Воспитание достойных граждан мира – грандиозная и сложная тема, предполагающая усвоение истории и географии, междисциплинарное исследование культуры, изучение законов, политических систем и религии. Все эти элементы должны быть взаимосвязаны, а подход к их рассмотрению необходимо по мере взросления учеников сделать более комплексным. Подобное образование также предполагает, что к ученикам будут предъявлены высокие требования. Дьюи и Тагор не зря настаивали на том, что для маленьких детей важно активное обучение. Дети растут и, хотя от связи с реальной жизнью и активного обучения не следует отказываться ни при каких обстоятельствах, с возрастом можно переходить к более умозрительному и тонко организованному усвоению материала. Нет единого рецепта того, как именно это следует делать. Существует множество правильных способов достижения этой цели. Однако мы опишем здесь несколько неправильных способов.
Один из таких неправильных способов был нормой в те времена, когда я училась в школе: он заключался в том, что школьники не получали совершенно никаких знаний об Азии и Африке, об истории и культуре этих континентов, а также обо всех основных мировых религиях, за исключением христианства и иудаизма. Нам немного рассказывали о Латинской Америке; но в целом все наше обучение фокусировалось почти исключительно на Европе и Северной Америке. Это означает, что мы совершенно не представляли себе мир как целое, не понимали динамики взаимоотношений между составляющими его странами и народами и к тому же не имели совершенно никакого понятия о том, откуда взялись продукты нашего ежедневного обихода. Как же у нас могло возникнуть обоснованное мнение о государственной политике в отношении других стран, о торговых отношениях, о целом ряде вопросов (и проблем, связанных с окружающей средой, соблюдением прав человека и других), требующих совместного разрешения, не стесненного государственными границами?
Другой неправильный способ преподавания мировой истории выбрало индийское националистическое движение Хиндутва, который нашел отражение в серии учебников по истории и общественным наукам, использовавшихся в течение краткого периода, когда представляющая эти идеи политическая партия находилась у власти.
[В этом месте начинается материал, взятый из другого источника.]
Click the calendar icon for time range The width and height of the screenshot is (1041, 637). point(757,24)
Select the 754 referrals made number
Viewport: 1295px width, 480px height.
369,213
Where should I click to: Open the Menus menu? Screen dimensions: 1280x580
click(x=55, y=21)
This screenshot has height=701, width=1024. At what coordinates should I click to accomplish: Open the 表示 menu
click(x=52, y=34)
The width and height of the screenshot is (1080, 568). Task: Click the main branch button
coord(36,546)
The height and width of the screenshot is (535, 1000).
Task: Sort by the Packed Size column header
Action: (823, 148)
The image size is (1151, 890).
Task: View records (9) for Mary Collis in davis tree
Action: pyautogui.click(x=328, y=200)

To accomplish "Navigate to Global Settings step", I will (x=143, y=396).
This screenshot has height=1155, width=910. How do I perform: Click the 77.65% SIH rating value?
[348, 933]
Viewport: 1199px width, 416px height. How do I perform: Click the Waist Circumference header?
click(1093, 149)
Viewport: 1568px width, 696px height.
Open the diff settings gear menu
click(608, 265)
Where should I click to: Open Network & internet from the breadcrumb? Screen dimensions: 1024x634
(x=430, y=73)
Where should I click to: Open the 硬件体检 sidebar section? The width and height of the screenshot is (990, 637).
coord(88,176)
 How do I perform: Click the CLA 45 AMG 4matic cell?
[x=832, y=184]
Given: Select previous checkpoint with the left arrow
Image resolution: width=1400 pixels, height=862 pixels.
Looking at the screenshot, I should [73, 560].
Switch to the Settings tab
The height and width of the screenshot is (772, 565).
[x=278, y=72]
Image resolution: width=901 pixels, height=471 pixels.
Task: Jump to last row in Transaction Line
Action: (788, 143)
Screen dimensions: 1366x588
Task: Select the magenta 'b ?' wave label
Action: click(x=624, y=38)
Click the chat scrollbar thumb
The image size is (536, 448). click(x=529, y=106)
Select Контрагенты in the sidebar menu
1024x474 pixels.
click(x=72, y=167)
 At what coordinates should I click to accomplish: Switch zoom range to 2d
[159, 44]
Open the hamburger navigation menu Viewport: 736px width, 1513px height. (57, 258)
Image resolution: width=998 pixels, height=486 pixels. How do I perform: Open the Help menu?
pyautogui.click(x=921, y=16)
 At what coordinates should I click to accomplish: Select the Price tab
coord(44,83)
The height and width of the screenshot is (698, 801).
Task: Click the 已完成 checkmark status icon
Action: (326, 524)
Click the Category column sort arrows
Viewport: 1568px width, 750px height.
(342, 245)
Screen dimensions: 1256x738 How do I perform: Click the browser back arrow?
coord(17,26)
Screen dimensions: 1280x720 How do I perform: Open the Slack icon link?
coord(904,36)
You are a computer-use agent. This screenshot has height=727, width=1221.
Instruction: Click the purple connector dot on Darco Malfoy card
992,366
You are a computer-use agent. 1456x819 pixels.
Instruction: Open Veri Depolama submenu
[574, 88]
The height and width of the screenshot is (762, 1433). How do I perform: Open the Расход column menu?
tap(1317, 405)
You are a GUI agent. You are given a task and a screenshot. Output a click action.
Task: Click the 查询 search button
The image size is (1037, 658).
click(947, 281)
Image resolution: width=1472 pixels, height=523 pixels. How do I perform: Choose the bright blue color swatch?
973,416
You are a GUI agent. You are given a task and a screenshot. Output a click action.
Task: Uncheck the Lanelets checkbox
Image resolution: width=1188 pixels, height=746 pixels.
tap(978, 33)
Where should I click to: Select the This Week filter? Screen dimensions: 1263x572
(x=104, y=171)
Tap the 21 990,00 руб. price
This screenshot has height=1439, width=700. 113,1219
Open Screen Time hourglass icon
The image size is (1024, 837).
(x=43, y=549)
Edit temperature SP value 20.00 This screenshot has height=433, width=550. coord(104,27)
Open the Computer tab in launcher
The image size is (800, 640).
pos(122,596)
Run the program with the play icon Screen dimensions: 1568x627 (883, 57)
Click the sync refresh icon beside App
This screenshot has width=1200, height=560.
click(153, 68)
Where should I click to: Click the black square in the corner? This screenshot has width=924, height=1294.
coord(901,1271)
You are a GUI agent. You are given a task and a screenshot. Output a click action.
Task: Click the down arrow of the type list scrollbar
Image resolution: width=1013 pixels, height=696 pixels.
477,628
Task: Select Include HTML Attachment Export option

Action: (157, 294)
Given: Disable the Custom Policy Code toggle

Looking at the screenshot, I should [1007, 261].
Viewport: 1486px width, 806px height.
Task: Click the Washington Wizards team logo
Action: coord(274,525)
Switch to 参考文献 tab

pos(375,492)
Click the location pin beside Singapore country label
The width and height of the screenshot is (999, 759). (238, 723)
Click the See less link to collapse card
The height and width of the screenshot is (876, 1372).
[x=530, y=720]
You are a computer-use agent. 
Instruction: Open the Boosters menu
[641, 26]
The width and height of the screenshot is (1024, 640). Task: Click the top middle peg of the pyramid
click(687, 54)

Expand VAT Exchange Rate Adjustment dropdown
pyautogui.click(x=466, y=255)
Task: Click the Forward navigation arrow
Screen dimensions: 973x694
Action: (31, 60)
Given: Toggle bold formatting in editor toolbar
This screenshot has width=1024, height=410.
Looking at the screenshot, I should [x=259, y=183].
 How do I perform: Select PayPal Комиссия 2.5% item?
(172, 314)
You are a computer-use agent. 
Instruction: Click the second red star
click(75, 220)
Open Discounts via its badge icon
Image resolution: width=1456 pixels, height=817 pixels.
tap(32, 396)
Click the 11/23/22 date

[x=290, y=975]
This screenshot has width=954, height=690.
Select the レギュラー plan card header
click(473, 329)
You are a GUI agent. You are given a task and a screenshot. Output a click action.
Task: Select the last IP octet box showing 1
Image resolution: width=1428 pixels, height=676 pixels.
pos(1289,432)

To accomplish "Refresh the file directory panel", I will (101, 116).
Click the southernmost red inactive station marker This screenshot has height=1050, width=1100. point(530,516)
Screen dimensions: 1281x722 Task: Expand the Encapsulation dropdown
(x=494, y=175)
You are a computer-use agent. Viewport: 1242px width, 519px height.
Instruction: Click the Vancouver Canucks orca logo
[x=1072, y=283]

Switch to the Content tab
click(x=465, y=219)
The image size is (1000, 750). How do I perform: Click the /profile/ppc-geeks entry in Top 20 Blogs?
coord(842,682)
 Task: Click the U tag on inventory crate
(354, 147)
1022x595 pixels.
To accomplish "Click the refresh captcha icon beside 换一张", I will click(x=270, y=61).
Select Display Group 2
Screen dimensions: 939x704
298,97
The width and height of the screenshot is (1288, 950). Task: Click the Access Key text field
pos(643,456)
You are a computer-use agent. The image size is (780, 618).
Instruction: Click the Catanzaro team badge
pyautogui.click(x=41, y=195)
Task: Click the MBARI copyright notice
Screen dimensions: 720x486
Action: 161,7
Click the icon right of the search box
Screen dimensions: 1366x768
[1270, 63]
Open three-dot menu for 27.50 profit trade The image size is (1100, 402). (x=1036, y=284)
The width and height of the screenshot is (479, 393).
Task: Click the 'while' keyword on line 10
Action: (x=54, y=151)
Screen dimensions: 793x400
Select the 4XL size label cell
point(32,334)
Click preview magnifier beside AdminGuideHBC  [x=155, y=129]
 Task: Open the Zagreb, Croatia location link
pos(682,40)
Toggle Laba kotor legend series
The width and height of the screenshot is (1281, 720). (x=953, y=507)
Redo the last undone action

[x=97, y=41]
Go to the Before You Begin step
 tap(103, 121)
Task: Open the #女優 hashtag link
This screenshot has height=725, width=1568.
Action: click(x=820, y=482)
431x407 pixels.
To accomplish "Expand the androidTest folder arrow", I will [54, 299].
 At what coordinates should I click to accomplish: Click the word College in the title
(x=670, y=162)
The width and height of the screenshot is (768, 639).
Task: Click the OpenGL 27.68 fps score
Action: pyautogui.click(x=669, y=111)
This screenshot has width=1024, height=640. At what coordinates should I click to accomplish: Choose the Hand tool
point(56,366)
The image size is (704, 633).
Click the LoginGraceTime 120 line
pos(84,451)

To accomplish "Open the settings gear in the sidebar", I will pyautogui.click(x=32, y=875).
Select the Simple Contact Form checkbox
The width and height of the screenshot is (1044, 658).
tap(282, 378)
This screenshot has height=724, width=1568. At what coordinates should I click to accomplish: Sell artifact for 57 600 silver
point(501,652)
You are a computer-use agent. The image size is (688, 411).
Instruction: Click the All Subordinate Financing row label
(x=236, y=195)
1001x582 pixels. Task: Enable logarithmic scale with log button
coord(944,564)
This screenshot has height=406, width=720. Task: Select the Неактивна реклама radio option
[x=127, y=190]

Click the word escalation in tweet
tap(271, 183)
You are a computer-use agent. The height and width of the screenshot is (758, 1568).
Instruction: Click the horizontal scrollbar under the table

В учебниках, в известной степени, шла речь обо всем мире, однако мировая история в них рассматривалась в свете идеологии, утверждающей превосходство индусов, а сами индусы изображались как представители высшей цивилизации, занимающей особое место среди всех прочих цивилизаций мира. Общество оставалось идеальным в том случае, если индусы жили, не смешиваясь с другими народами. Мусульмане, напротив, изображались воинственными и агрессивными, и именно их появление в Индостане якобы стало причиной всех бед. Более того, в учебниках говорилось о том, что коренным населением Индии являются индусы, тогда как все остальные этнические и религиозные группы, живущие в стране, инородцы. Этот миф не выдерживает критики, ибо предки современных индусов, скорее всего, пришли на субконтинент извне, что подтверждает сравнительно-историческое языкознание и история материальной культуры[63]. Ложь никогда не способствует взаимопониманию, а в этом случае вся история мира и различных мировых культур была искажена.